The first reading of an ordinance aimed at construction permits for such structures as wind turbines was approved Thursday by Mason County officials.
During a special meeting, Ordinance 14-04 was read in summary by County Attorney John Estill to fiscal court members Phil Day, Pat McKay IV, Annette Walters and Judge-Executive James L. “Buddy” Gallenstein.
The ordinance is the result of months of discussion and debate about a possible wind turbine farm proposed in May’s Lick by Duke Energy Renewables.
The ordinance amends county Ordinance 05-08 to require permits to construct otherwise non-regulated structures or facilities creating electric power, creating an inspection program for such projects, and requiring fees therefore, and otherwise mandating the creation of safety standards for such structures or facilities.
Estill reminded county officials and members of the Citizens Voice of Mason County in attendance the action to enact the ordinance is not meant to discourage the work being done by the Mason County Joint Planning Commission to draft a comprehensive zoning ordinance related to wind turbines in the county.
“We are basically attempting to stay away from anything planning and zoning is doing,” said Estill.

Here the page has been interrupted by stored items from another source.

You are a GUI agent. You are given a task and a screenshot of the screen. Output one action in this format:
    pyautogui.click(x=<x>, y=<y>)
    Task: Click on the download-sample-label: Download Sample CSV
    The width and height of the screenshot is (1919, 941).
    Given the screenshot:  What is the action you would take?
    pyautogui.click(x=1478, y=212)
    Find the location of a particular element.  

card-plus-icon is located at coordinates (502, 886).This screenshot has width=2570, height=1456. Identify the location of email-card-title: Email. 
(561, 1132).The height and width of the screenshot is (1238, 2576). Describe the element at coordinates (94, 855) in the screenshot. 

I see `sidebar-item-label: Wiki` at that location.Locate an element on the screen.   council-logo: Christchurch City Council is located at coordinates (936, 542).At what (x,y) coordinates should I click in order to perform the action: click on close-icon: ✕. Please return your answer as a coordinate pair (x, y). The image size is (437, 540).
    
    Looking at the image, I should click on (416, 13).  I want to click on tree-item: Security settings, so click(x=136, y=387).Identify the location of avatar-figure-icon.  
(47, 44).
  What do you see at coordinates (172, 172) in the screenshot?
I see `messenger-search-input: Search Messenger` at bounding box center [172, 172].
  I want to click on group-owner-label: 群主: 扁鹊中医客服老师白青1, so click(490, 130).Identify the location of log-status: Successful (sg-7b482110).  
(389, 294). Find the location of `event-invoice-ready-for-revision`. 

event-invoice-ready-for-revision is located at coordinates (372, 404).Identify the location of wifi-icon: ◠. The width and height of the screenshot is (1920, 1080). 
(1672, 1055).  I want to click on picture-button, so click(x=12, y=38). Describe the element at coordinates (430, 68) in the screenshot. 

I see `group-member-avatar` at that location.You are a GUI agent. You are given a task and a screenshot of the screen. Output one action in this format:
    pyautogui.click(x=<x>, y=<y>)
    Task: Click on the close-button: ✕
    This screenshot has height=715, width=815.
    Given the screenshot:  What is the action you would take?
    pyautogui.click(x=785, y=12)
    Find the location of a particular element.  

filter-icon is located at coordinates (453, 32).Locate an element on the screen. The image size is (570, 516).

Under the ordinance, which undergo a second reading before becoming official, “a development and construction permit would be required prior to construction or erection of any wind powered electric generating plants, any solar powered generating plants, any other object which is a merchant electric generating facility as defined in KRS 278.700 (2), provided that any facility or structure which is regulated by the Commonwealth of Kentucky, Public Service Commission, and service facilities in connection with a regulated utility’s structures or facility, shall be exempted from the permit requirements and otherwise are not subjected to this ordinance.”
The ordinance calls for a pre-construction notice of at least 180 days before construction; a construction permit reviewed by the judge-executive; an application fee of $2,500; inspection schedule during and after construction; and structure and facilities standards, which are yet to be adopted.
Structure and facilities standards would include but are not limited to: electric transmission lines and station; height/blade clearance; lighting; noise; nuisance issues such as shadow flicker; water resources.
Issuance of construction permits as outlined in the ordinance are also prohibited until the development of standards outlined in the document are adopted.
Officials agreed the document may undergo some changes, additions or revisions before the final draft of the ordinance is presented for a second reading at the April 15 regular meeting of Mason County Fiscal Court.